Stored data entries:
====
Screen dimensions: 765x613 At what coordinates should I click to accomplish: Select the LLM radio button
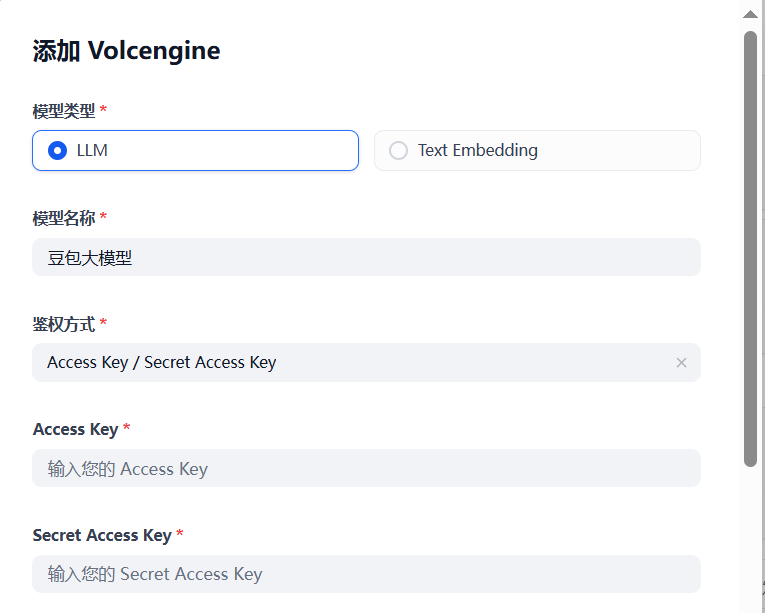(x=58, y=151)
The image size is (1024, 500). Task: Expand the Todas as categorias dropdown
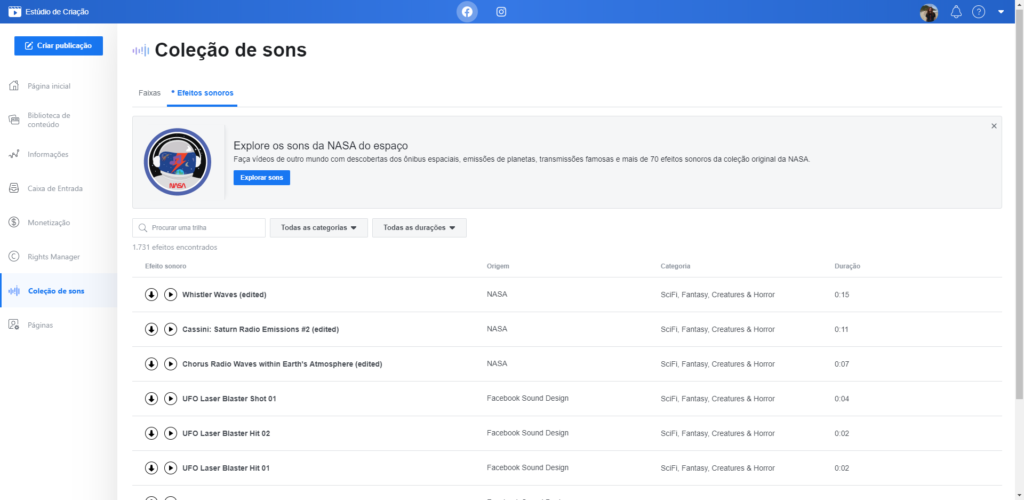319,228
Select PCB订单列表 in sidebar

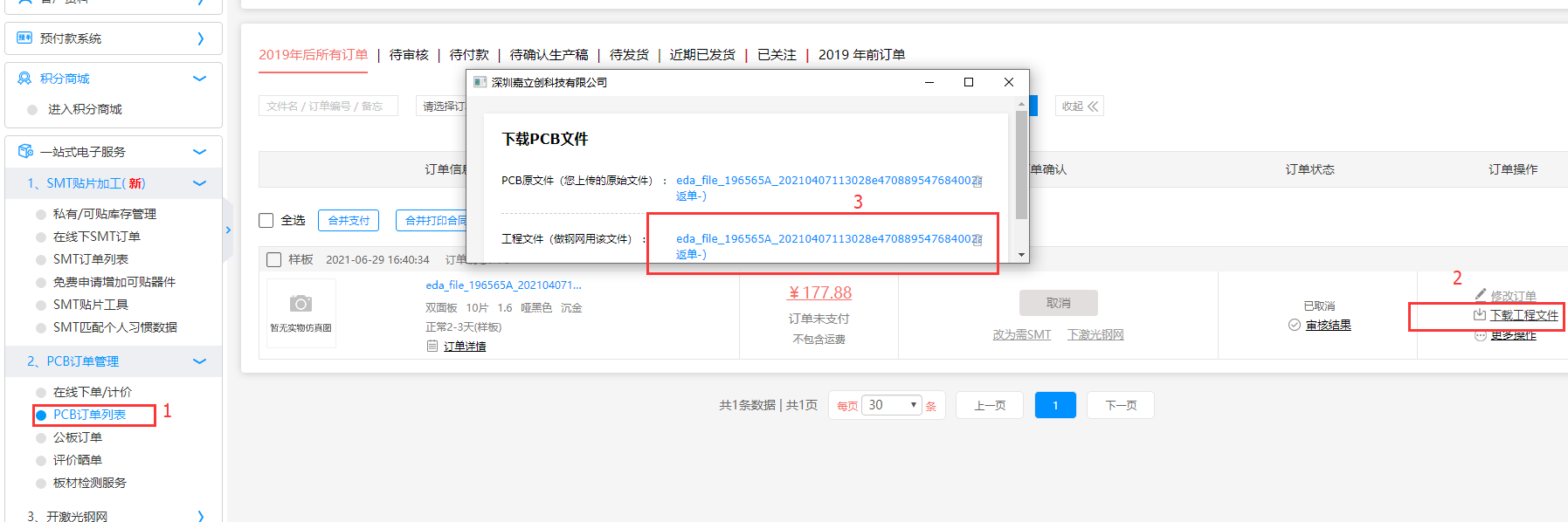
====
Task details:
Copy nothing outside the span: please output the lines from the one with "The image size" through the end of the entries above, and skip the pictures.

Response:
The image size is (1024, 500). Task: Expand the Todas as categorias dropdown
319,228
Select PCB订单列表 in sidebar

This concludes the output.